Tim takes the list seriously. It’s his chance to ask for the small, thoughtful things he wouldn’t usually splurge on for himself. Things like:
New makeup brushes. His old ones are worn out and falling apart, and it’s not until he’s on a mission that requires cross-dressing that he realizes just how bad they’ve gotten. Having a new, high-quality set would make everything feel a little smoother—and maybe even a little fun.

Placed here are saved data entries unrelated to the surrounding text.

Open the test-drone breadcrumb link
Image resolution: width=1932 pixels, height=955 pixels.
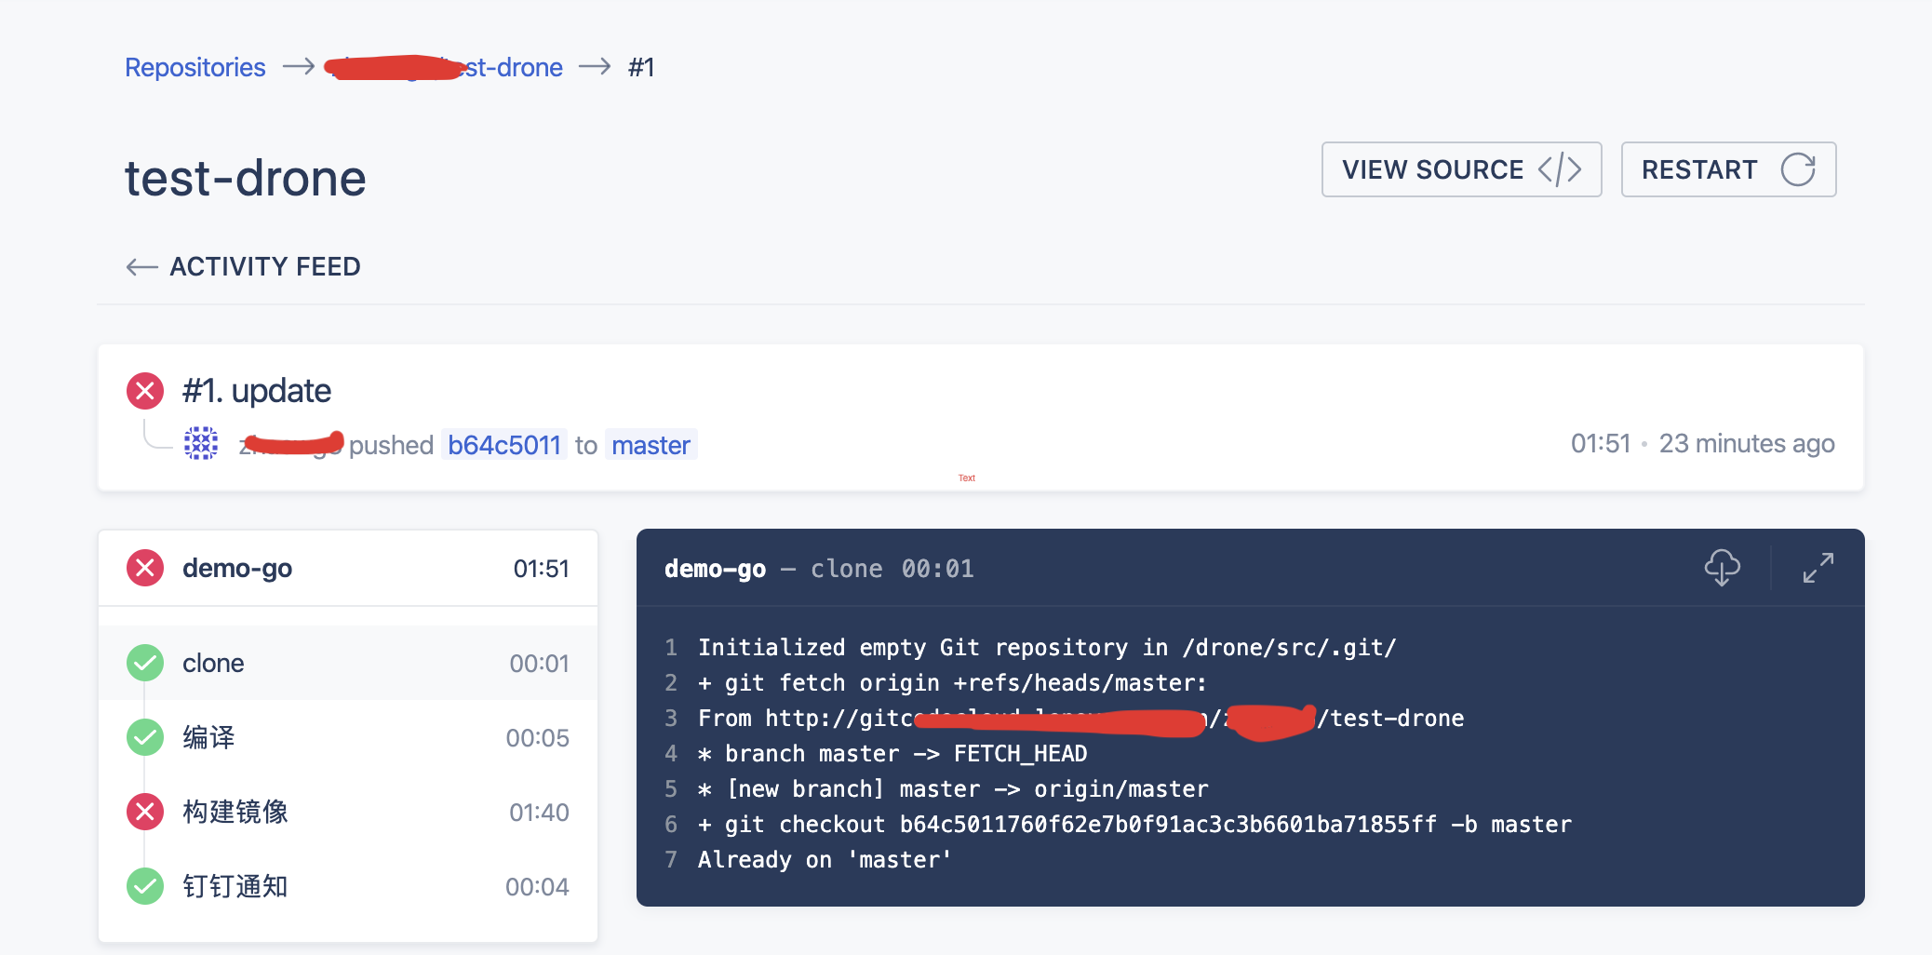coord(512,68)
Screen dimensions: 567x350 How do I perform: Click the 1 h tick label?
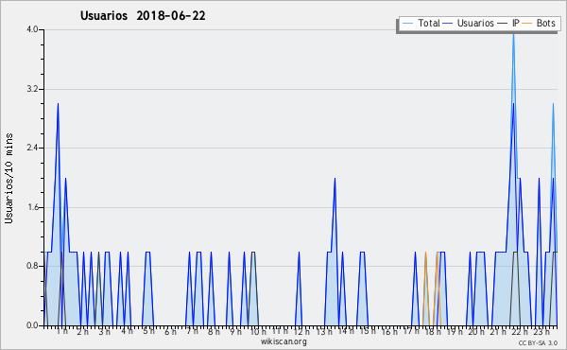pos(62,331)
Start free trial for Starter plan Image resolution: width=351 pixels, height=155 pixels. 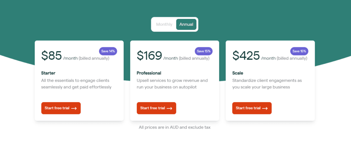pos(61,108)
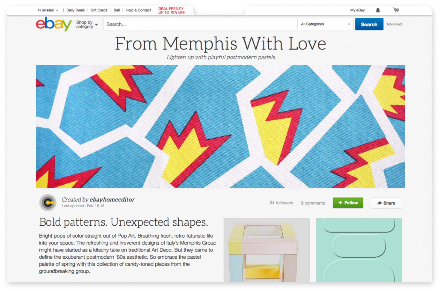Click the Share button

(x=386, y=203)
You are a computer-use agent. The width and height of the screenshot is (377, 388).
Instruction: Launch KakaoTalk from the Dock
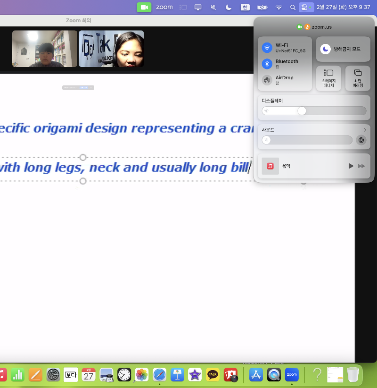point(213,375)
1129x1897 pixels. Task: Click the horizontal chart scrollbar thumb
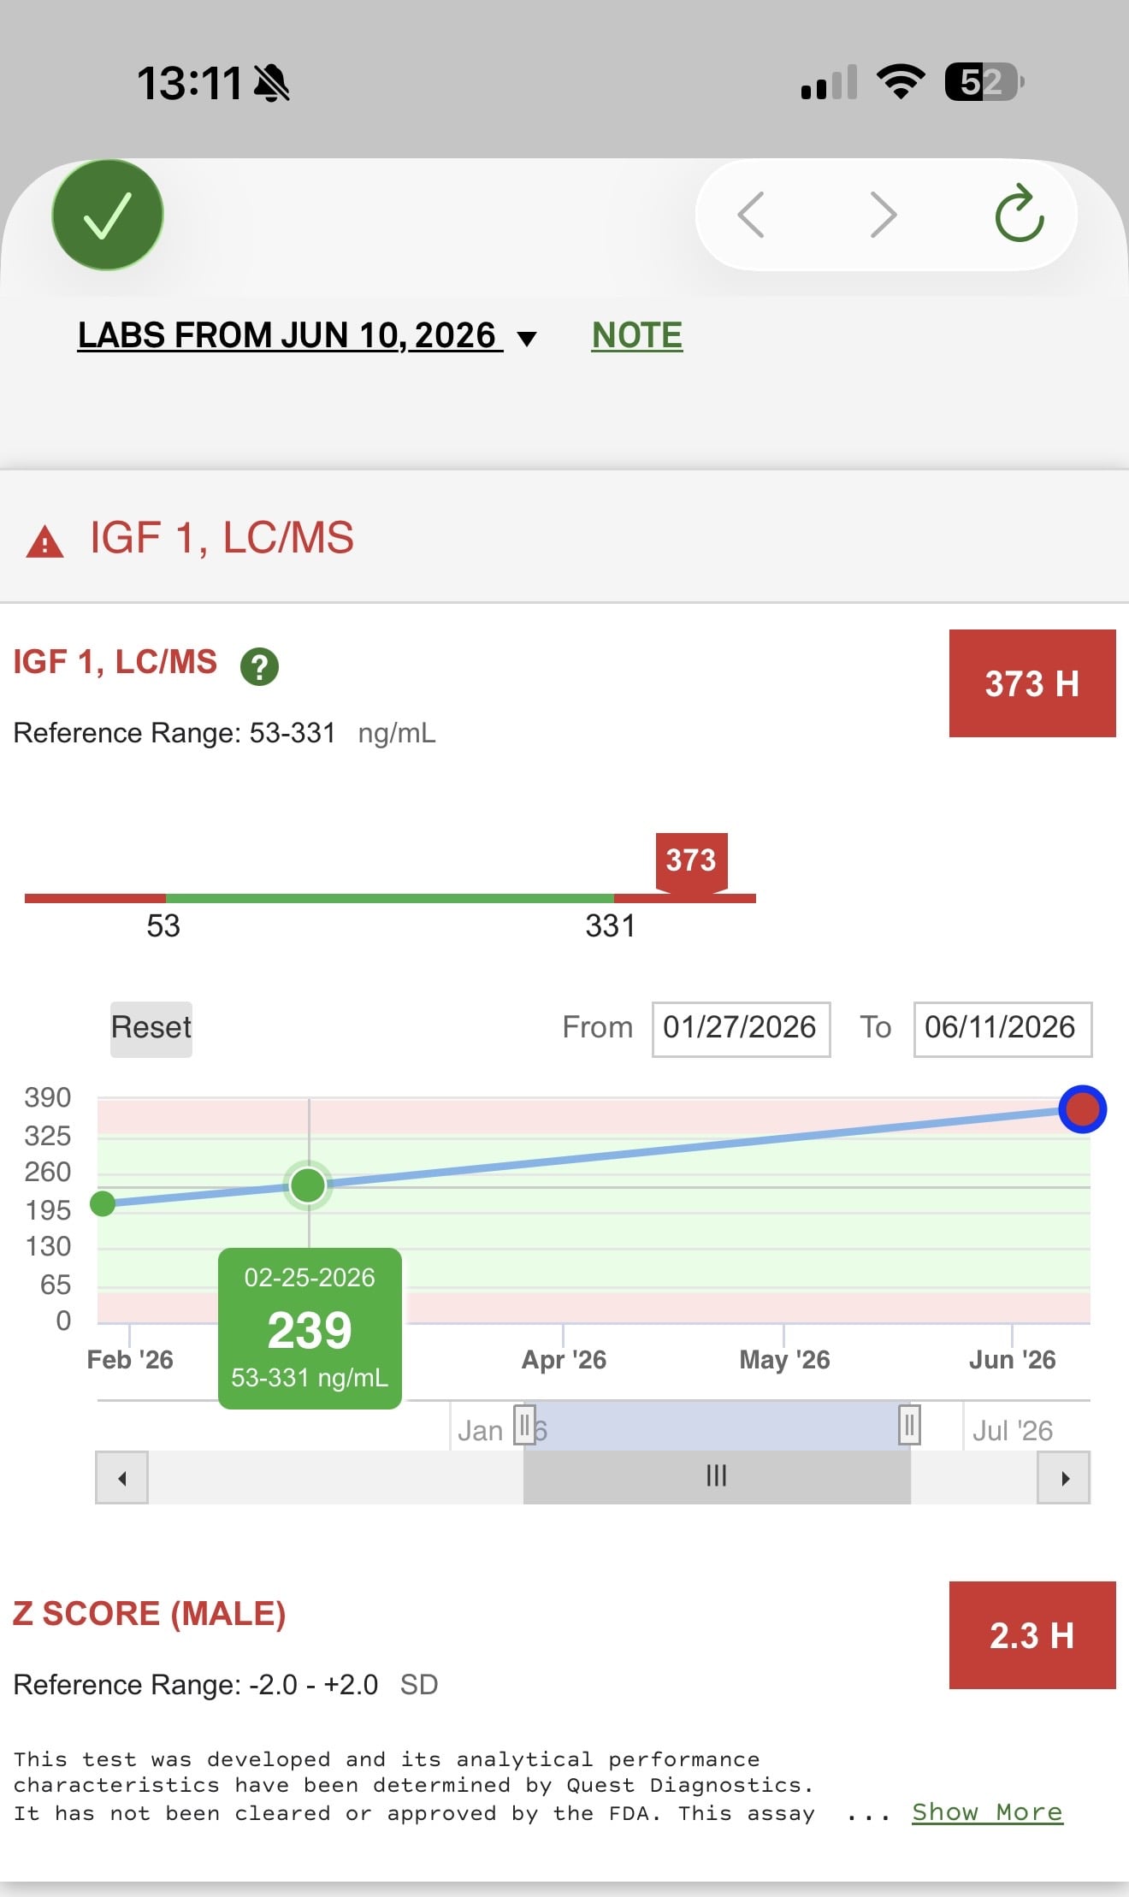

Cozy hoodies. Between Wayne Enterprises business casual and his Robin gear, Tim rarely gets the chance to wear something soft and comforting. His favorite hoodies are all fraying at the edges, with loose threads on the pockets and fabric that’s stretched too thin. A fresh one would feel like a luxury.
A new game console. Tim is rarely ever not working, but on those rare days off, he realizes he doesn't have much to entertain him that's not work related, that doesn't require him to leave his nest. Plus, it’s a great way to connect with his siblings during low-stakes, playful nights.
Nice coffee cups or tumblers. His caffeine habits are legendary, but the chipped and mismatched mugs he uses don’t exactly scream "Tim Drake." A sleek, stylish tumbler or a high-quality ceramic mug would elevate the most important part of his day.
Random indulgences. Books, stationery, weighted blankets, maybe a nice figuring from his favorite movie, a cool gadget he wouldn’t think to buy himself—little things that spark joy and make him feel cared for, anything he knows his own parents would have never bought for him to help heal his inner child. He's never had the luxury of writing such lists before becoming a Wayne.
Tim doesn’t just take the list seriously for himself; he makes sure to go the extra mile for his family, too. He’s always had a knack for gift-giving, and he loves curating the perfect presents for his siblings. For Dick, it might be a rare vinyl of his favorite band. For Jason, an antique first-edition book he’d mentioned once in passing. For Damian, something handmade and unique, like a custom leather-bound sketchbook or a rare art supply. Tim remembers the little things—the throwaway comments, the subtle preferences—and builds his gifts around them, ensuring every box under the tree feels deeply personal.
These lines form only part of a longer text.